The atrocities I stumbled across were horrific, the injustices I uncovered incomprehensible. Each nugget of truth I resurrected led down another rabbit hole of inquiry, a circuitous and cavernous route of not only finding myself but of rooting out the falsehoods I had taken as sacrosanct.

Ensconced in a bastion of privilege, I was sheltered from the truths of the world. Surrounded by small talk where the the catastrophization of minutiae was commonplace—where keeping up with the Joneses and what-will-people-think was a guiding factor—where controversy was swept under the rug and hypocrisy was made normative—I was blind to so many struggles in the world at large. With an insatiable quest for knowledge, I began to consume information from as many disciplines as I could muster in order to differentiate my social conditioning from my moral compass—in order to salvage the Ali that resided beneath the confirmatory bias, the repression, the denial, the rationalization that society fosters. The parts of me that were intact as a child but were now buried under layers of baggage, the lies society groomed me to regurgitate, the parts of my identity which had been saddled and foisted upon me without my consent. The truths that I had taken as self-evident were revealed as unfounded misrepresentations, untouchable dogma, ancestral narratives that had been passed down from generation to generation. Defense mechanisms that others had projected upon me, cognitive dissonance that formed a protective shield against inconvenient truths and an impenetrable fortress against introspection. Some of us must spend our entire lives un-learning what we have been taught, those implicit biases that have been instilled, the deep-rooted ideologies we have been conditioned to believe hook, line, and sinker. The lies we have been spoon-fed since birth, the seductive narratives and talking points and buzz words that come to form our collective unconscious.

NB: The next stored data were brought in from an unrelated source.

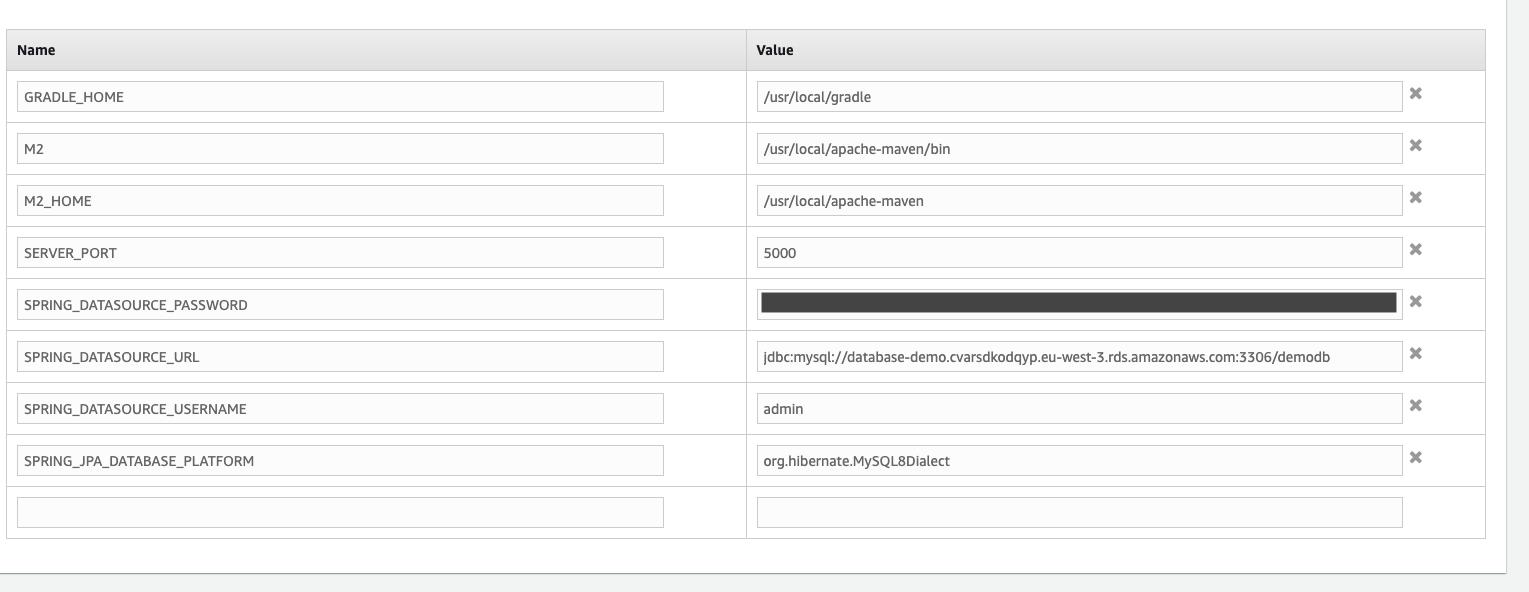
Task: Delete the SPRING_JPA_DATABASE_PLATFORM variable
Action: (1415, 458)
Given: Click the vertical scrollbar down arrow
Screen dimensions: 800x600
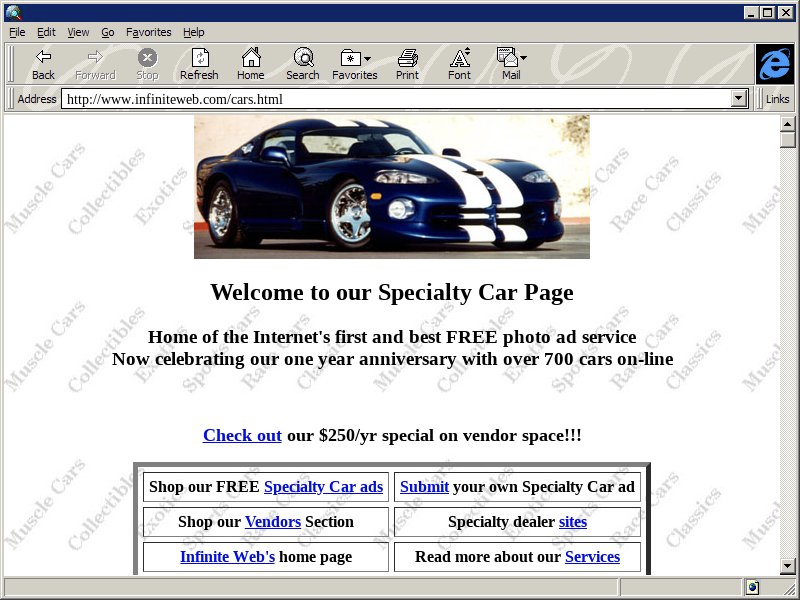Looking at the screenshot, I should click(788, 566).
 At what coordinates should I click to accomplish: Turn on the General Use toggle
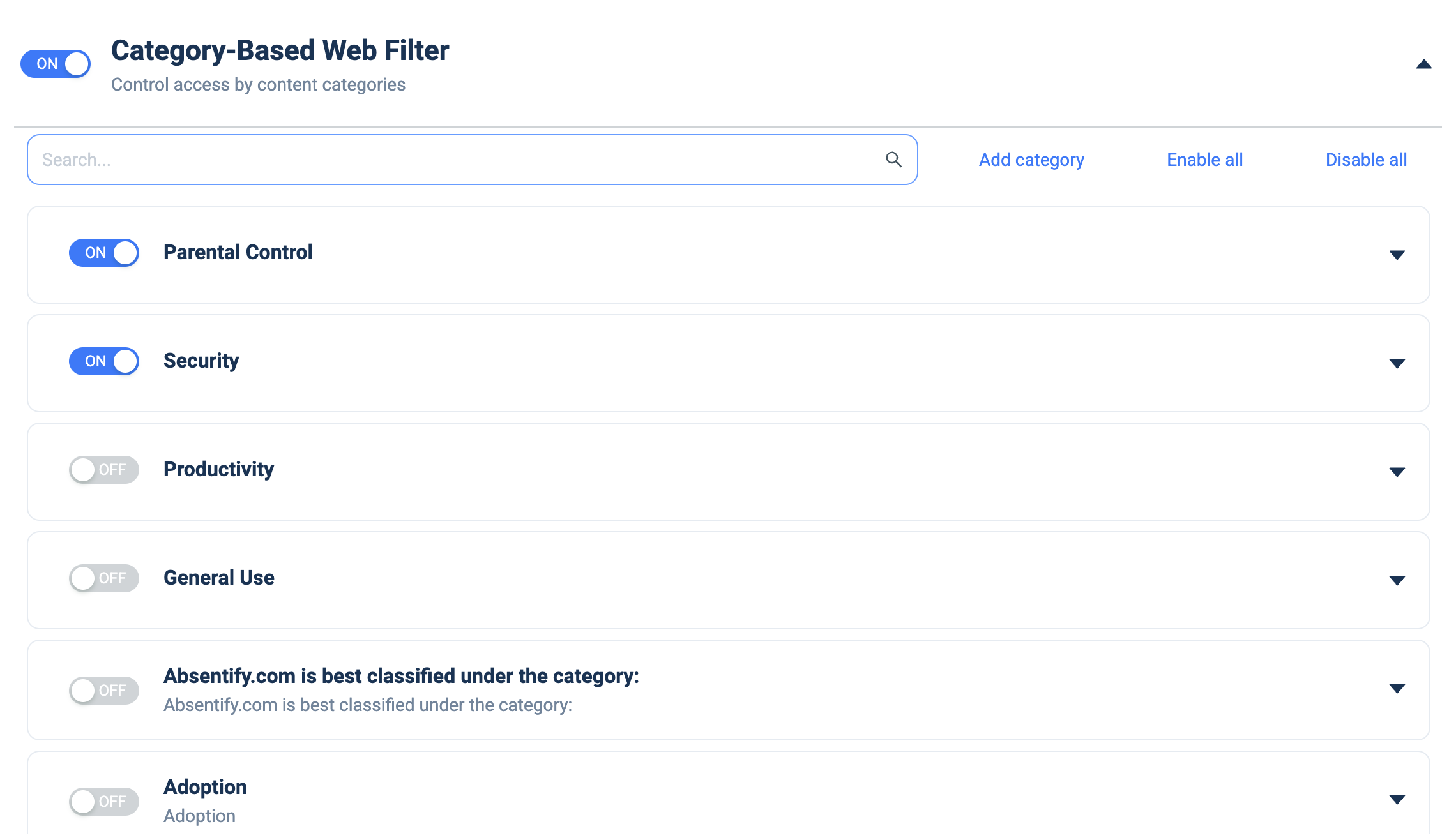pos(104,578)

We must deprogram our neural networks and debunk the mythologies that have come to form the fabric of our existence, the lenses through which we see the world. We must put on our critical thinking caps and examine the derivations of our traditions, the historical origins of our rituals, the underpinnings of our convictions and investigate whether or not they hold any water. To heal, I learned, we must navigate home to ourselves. We must firmly establish our own identities independent from the stories we have been led to regurgitate. We must heal the gaping wound that emerges when we fail to adhere to our own convictions, when we surrender up our own path and power in favor of someone else’s.

We must ascertain whether they are inherited myths or sacred truths. Whether they deepen our understanding of human nature or contribute to collective delusion.

Whether they resonate with our intuition and deepen our capacity for compassion or contribute to divisiveness and inequity. Whether they illuminate or obscure reality. Whether they abscond with our inner knowing or bring our true essence into stark relief.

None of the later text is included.